Amazon tax avoidance rolls on

amazon tax avoidance

21st August 2017

Jeff Bezos, owner of Amazon and all-round transformational man (pictured right), was named the richest person on the planet for a brief moment earlier this month. However, he remains a controversial figure. When he’s not sparring with Donald Trump, or fending off criticism of the firm’s workplace model, he’s usually hitting the headlines for Amazon’s tax avoidance woes. And, according to the latest reports, the firm has paid even less then it was widely criticised for a few years ago. But how does the firm justify this behaviour and how has it evaded prosecution for so long?

Amazon tax avoidance

Amazon has hit the headlines over the past few years for paying an incredibly low rate of tax. Despite reporting turnover of £946m in 2014, it paid just £15.8m in tax. And that figure dropped even further in 2015 to £7.4m despite turnover increasing to £1.46bn.

Amazon explains the fall as a drop in profits from £48.5m to £24.3m and that expenses also rose by 60% to £1.4bn, with share based payments accounting for £36.7m. This meant that profits fell along with taxes. A spokesperson said, “Corporation tax is based on profits, not revenues, and our profits have remained low, given retail is a highly competitive, low-margin business and our continued heavy investment.”

Critics unite

However, despite its protestations, many commentators have accused Amazon of being involved in tax avoidance and claim it is yet another instance of giant, multinational firms exploiting loopholes in the UK’s tax system to avoid paying more money.

Director of Global Justice Now, Nick Dearden, commented on the Amazon tax avoidance scandal. “There’s no legitimacy in the government saying that it can’t afford to grant minimal pay rises for nurses and other vital occupations in the public sector when it is allowing massively profitable corporations like Amazon to walk away with other desultory tax bills.”

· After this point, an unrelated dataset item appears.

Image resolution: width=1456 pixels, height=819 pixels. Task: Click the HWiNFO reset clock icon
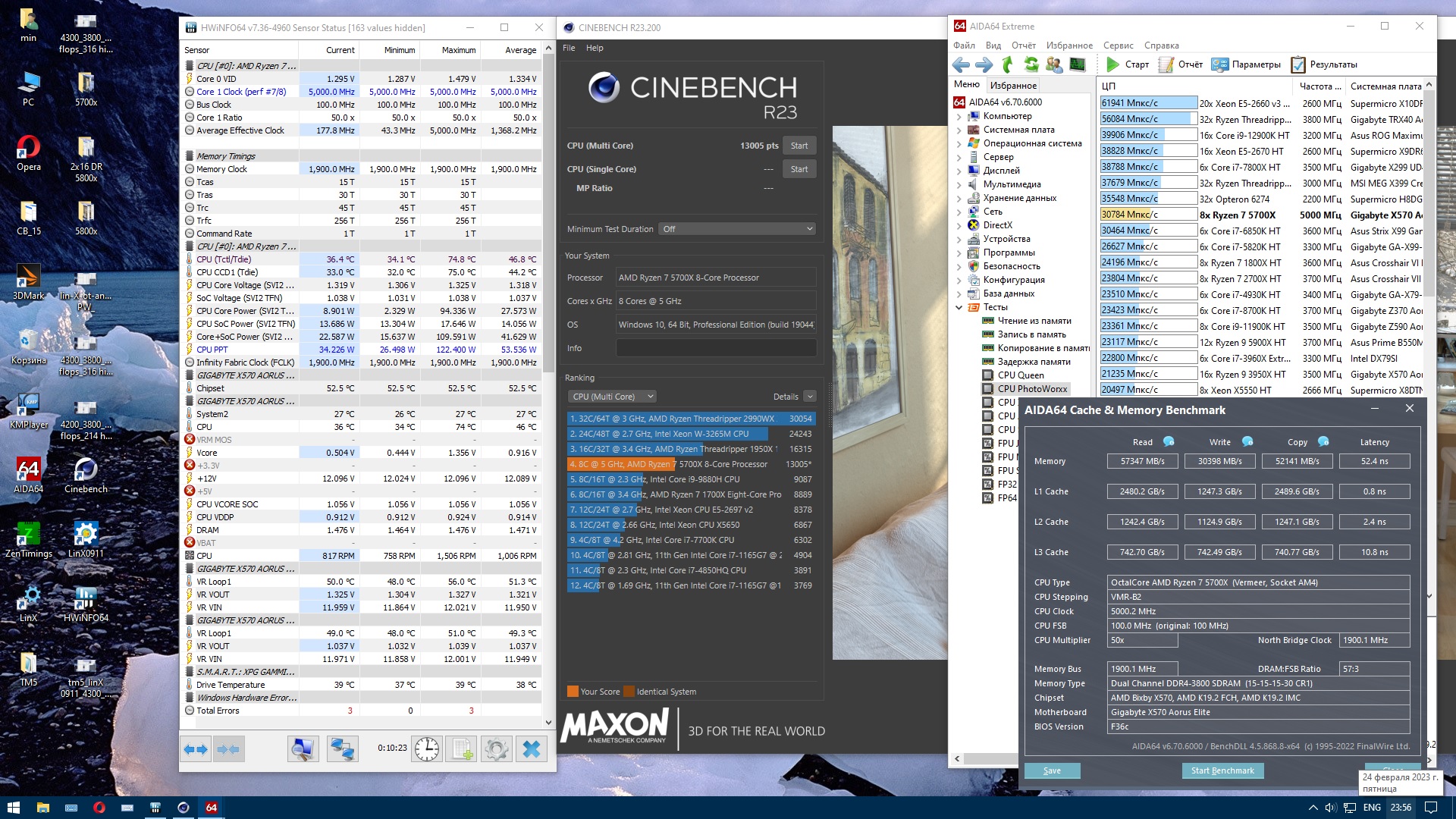[426, 749]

This is taking place at a time when increased pressure was supposed to be placed on Amazon’s tax model. Even Donald Trump warned the firm prior to his election victory, saying “If I become President, oh do they (Amazon) have problems. They’re going to have such problems.” Unfortunately, the types of problems weren’t specified, however Mr Trump’s promise seems to have fallen through.

Exploiting loopholes

Despite this warning the firm has continued to exploit loopholes that many critics feel should be closed. While the situation for large firms like Amazon remains unclear, for other organisations the net is certainly closing in. Defences against any form of evasion or avoidance strategies are getting tighter, and unless you have the resources and legal backing of a company like Amazon, it’s advisable to steer clear of murky schemes that could ultimately land you in trouble. In recent months we’ve seen numerous footballers including Lionel Messi and Cristiano Ronaldo being prosecuted for backdated law changes in Spain and firms that utilise these loopholes could potentially find themselves in a similar situation in the near future if this happens in the UK.

Amazon is an anomaly and it’s not worth even trying to replicate the firm’s model. If you want to ensure you remain on the right side of the law, and don’t want to impact your firm’s public image, then it’s worth partnering with a specialist before it’s too late. Jeff Bezos might be able to handle any fine that comes his way, chances are that your organisation won’t have the same resources.